▸ WHAT TO DO: Please turn the records from the line containing "Expand the Preview panel" through the line containing "click(x=27, y=97)", both included, into a Markdown table with the columns Row and Line. Put a row number in Row and the full line in Line, and leave out blank lines.

▸ TASK DATA:
** begin **
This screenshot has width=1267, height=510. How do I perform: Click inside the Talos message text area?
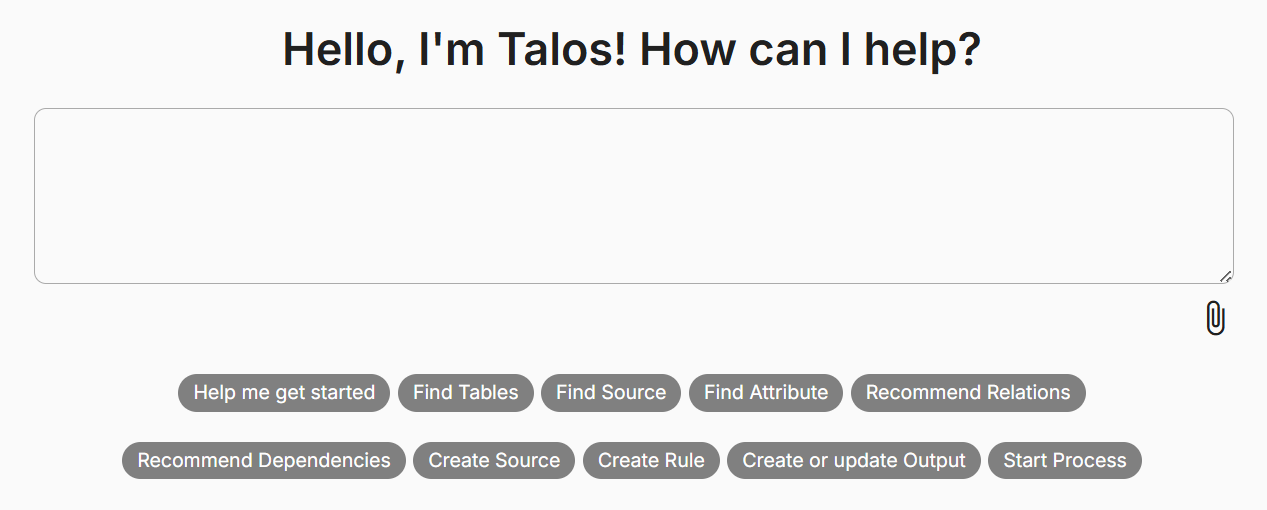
** end **
** begin **
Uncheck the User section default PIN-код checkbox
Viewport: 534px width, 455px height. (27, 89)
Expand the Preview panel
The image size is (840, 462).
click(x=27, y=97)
** end **
▸ EXERCISE RESPONSE:
| Row | Line |
|---|---|
| 1 | Expand the Preview panel |
| 2 | The image size is (840, 462). |
| 3 | click(x=27, y=97) |